Sunday, September 9, 2007

SETTING THE RECORD STRAIGHT

Pianist Kenn Cox had just finished playing an hour set with his new percussion ensemble Kenn Cox & Drum at the Mack Avenue Records Pyramid Stage at the Detroit International Jazz Festival last weekend. I was backstage talking to Cox about one of his former band-mates saxophonist Leon Henderson the brother of the late saxophonist Joe Henderson. I was telling Cox that I was having difficulty finding information about Leon for an article I want write. I told Cox writer Herb Boyd told me that Leon was dead. The stage manager interrupted our conversation. He needed to talk with Cox about some money the pianist was owned for his performance. Drummer George Davidson approached me when Cox left with the stage manager.
The drummer shook my hand. Then he said to me that he no longer played the drums loudly. At the jazz fest last year, Davidson performed with the Detroit Jazz Griots. In my review of the performance, which by the way I enjoyed. I lambasted Davidson for playing too loudly. The drummer seemed to be begging for attention. And I wrote at one point during the performance I wanted to snatch the drumstick out his hands.

Somehow Davidson got wind of the review. The only other person that confronted me about the review was jazz historian Jim Gallert who I have great respect for because of his prodigious knowledge and passion for jazz music. I’ve written for his website Detroitmusichistory.com, and I consider him a friend. I believe, however, that Gallert told Davidson about my review although I can’t prove it.
At bassist Don Mayberry’s album release gig last winter at the Grosse Pointe Unitarian Church, I ran into Gallert and his wife Dawn. He said what I wrote about Davidson was mean, and Davidson was one of Detroit’s great drummers. I didn’t respond to Gallert’s take on what I wrote. I don’t make it a habit of arguing the merits of what I write. I never saw the point of doing so. But I must admit that I feel compelled to write about my experience with Davidson to set the record straight.
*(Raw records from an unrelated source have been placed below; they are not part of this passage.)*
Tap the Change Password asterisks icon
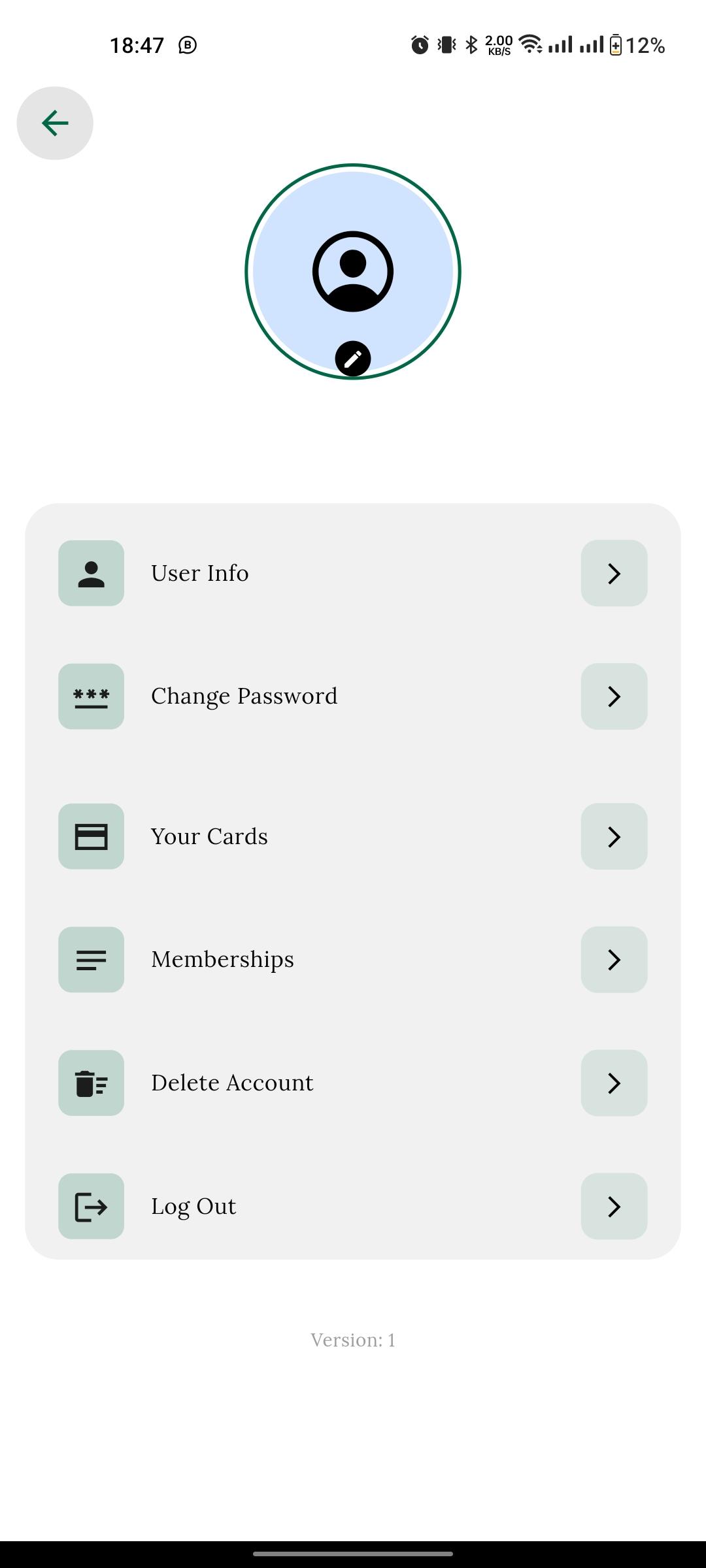 click(92, 696)
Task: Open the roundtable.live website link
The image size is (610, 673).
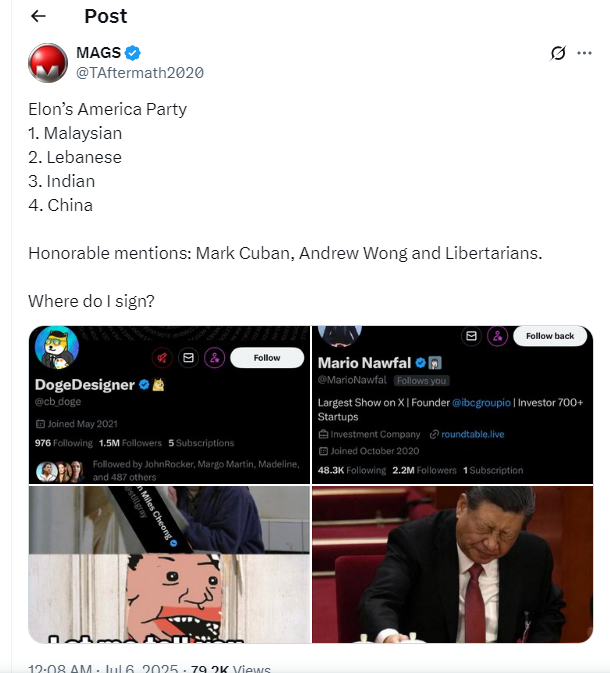Action: pyautogui.click(x=472, y=434)
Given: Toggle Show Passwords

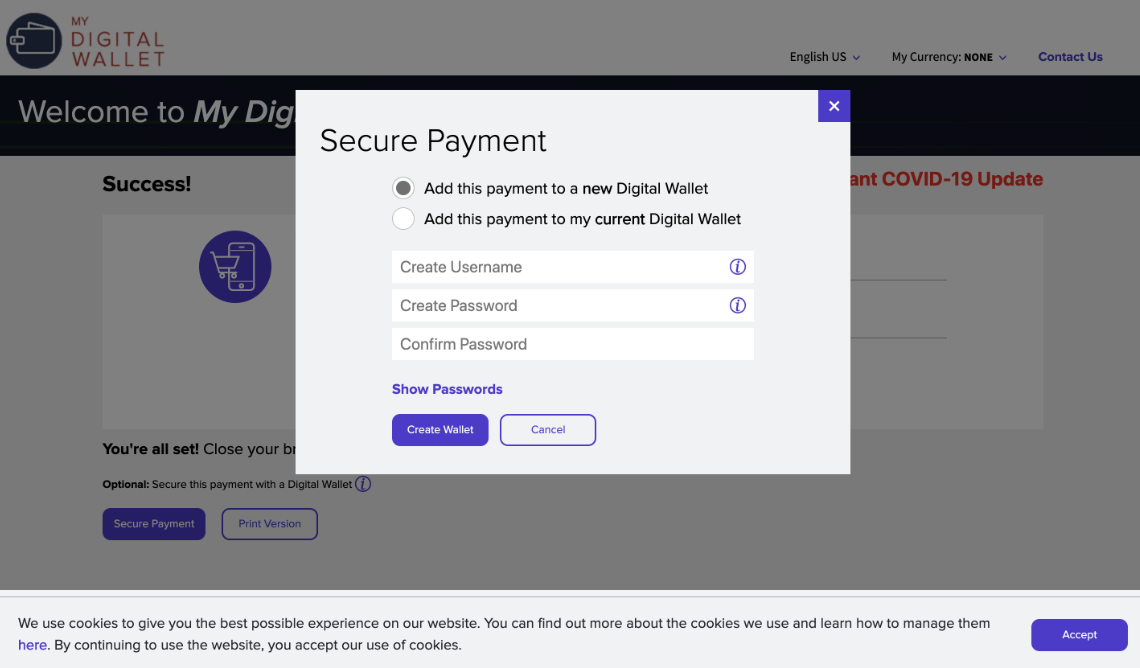Looking at the screenshot, I should pos(447,389).
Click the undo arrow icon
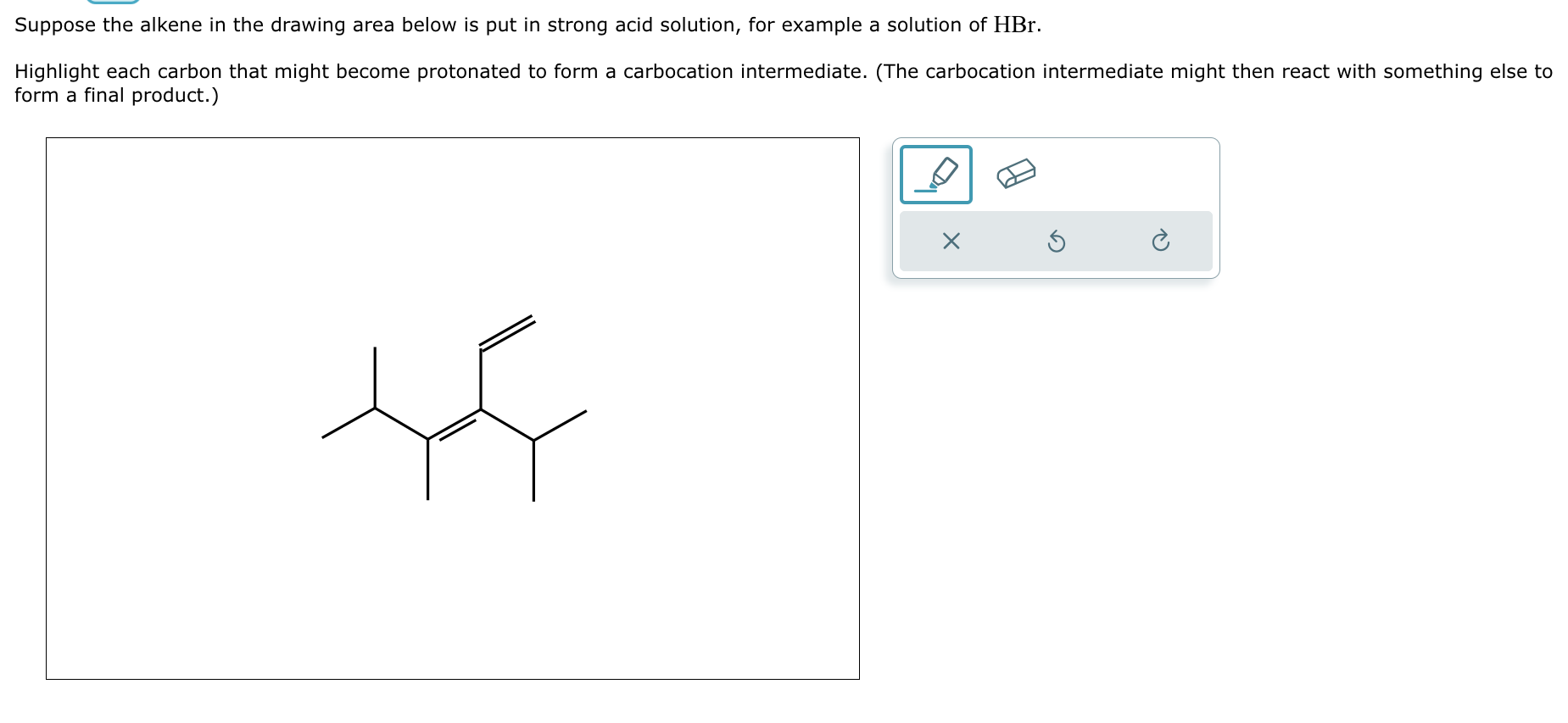The image size is (1568, 723). 1055,242
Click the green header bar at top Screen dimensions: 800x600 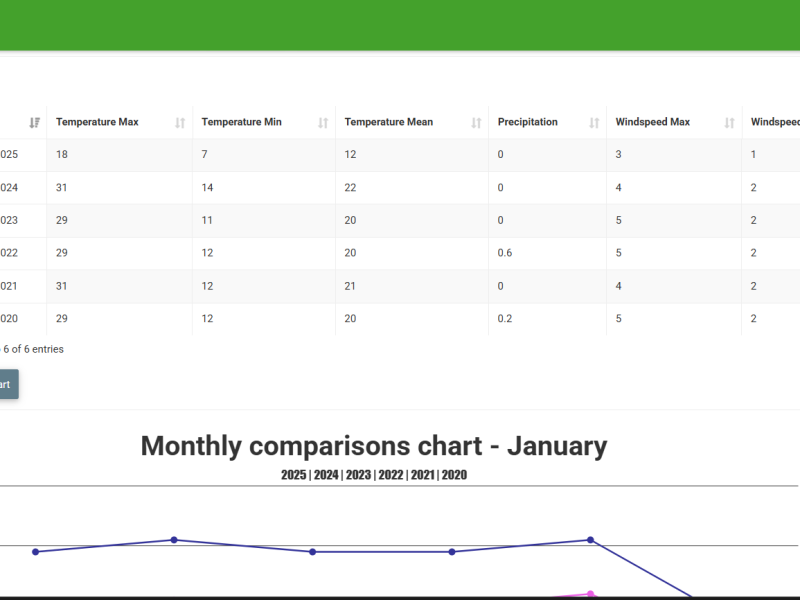click(x=400, y=24)
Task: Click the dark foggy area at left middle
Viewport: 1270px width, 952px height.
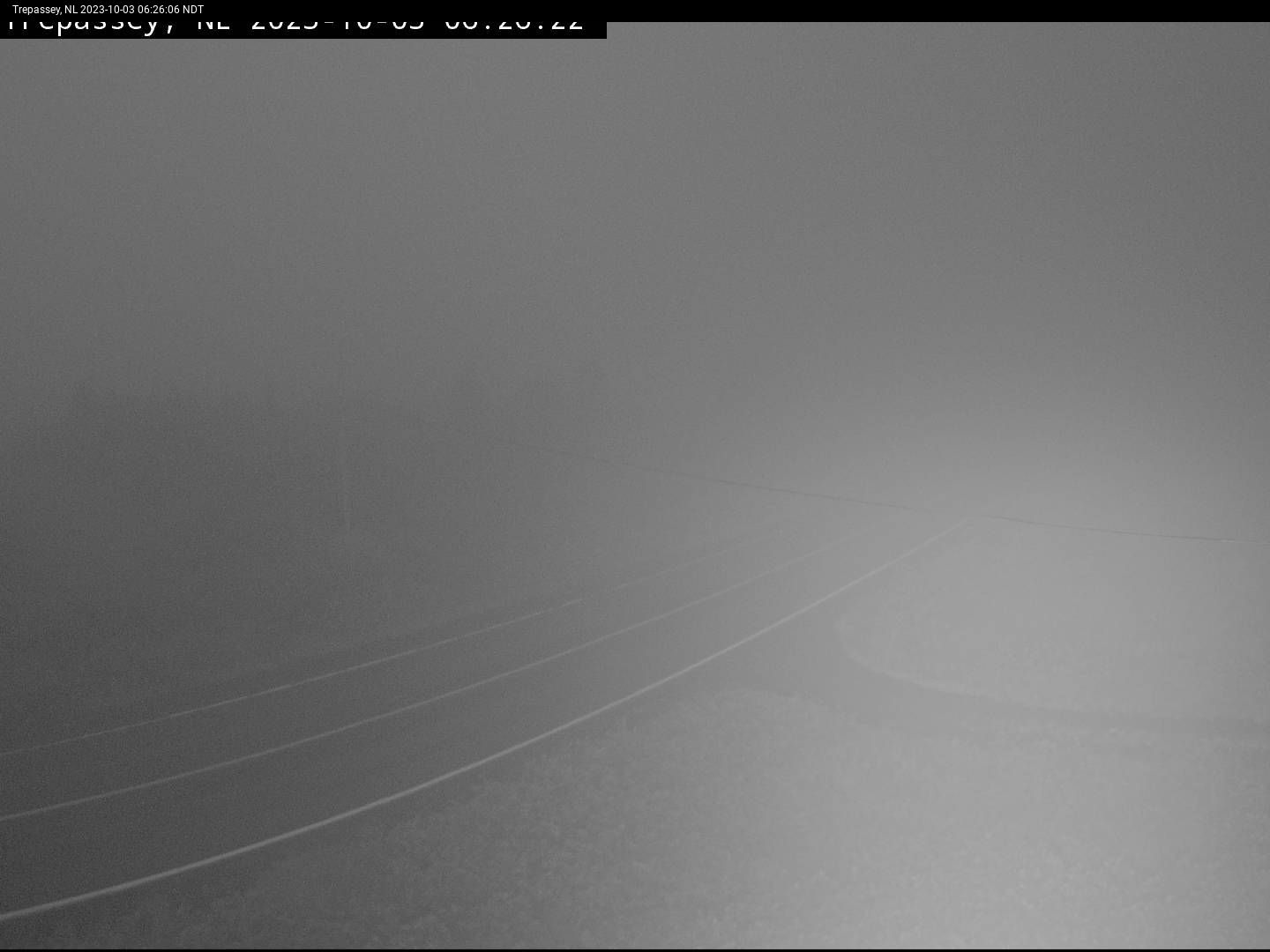Action: [176, 485]
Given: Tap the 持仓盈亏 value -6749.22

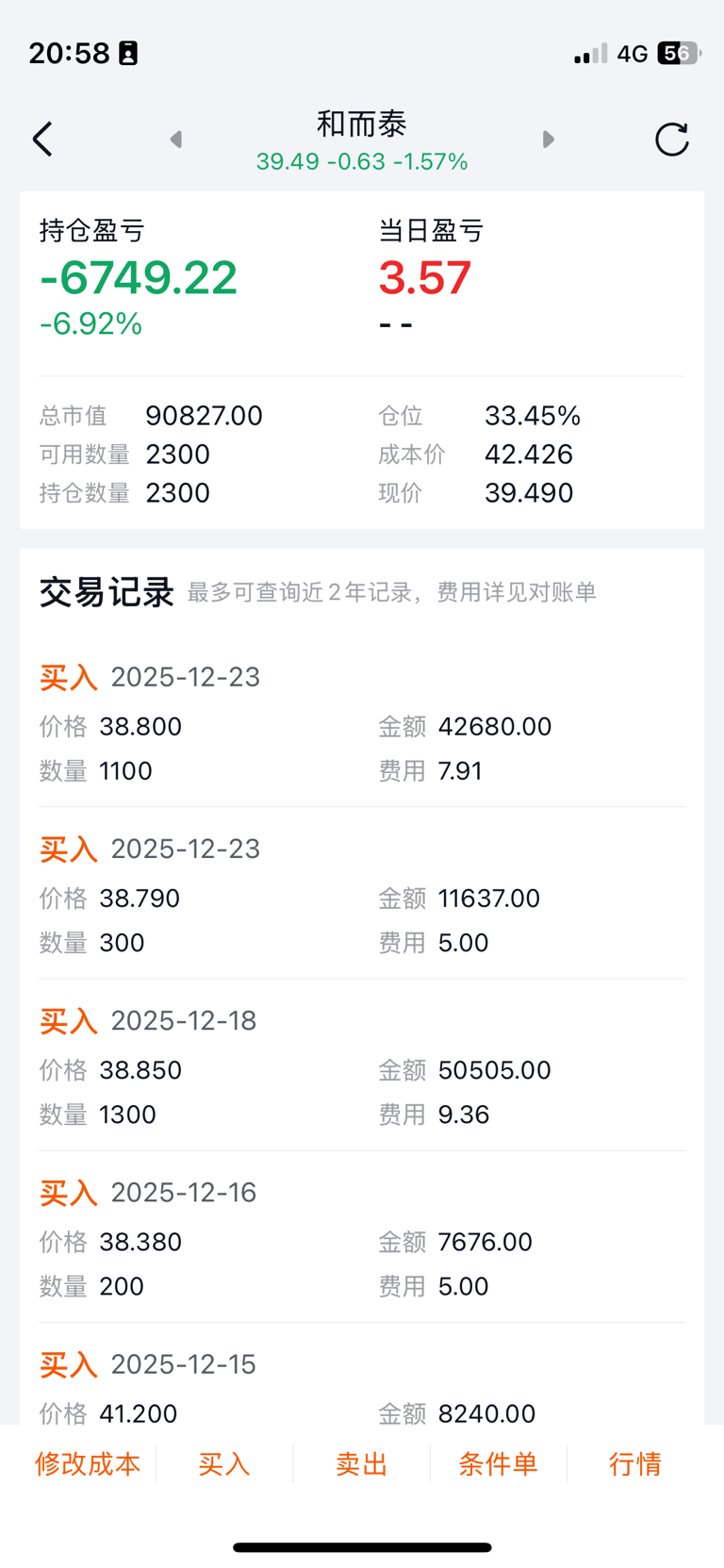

Backstage was the first the time that I’d seen Davidson since that performance. He was gracious and a gentlemen. He said that he welcomes criticism. He knows some people don’t like his playing, adding there’re people who didn’t like Elvin Jones.
Because of what I wrote, he said he'd stopped playing loudly. I found it hard to believe he adjusted his playing because I criticized him. Davidson invited me to his performance with Cox the next day. I accepted, but didn't attend because Bettye LaVette was performing at the same time at the main stage.

Davidson left me backstage feeling badly. This was the second time a jazz musician confronted me. A few years ago, saxophonist Donald Walden cussed me out because of an article I wrote about drummer Roy Brooks. I hate how the whole situation went down. Before than Walden and I were friends. I could always count on him for information on some jazz musician I was writing about.

As for Davidson, I didn’t get a chance to give a complete picture of how I really feel about his playing. I’ve heard him on many occasions. I felt he was a solid drummer, particularly when he played at Baker’s Keyboard Lounge Wednesday nights with the late pianist Teddy Harris. And there was the night Davidson’s group Hip Bop performed wonderfully one night at Bert’ Marketplace. It was just his performance at the '06 Detroit jazz fest I did not like.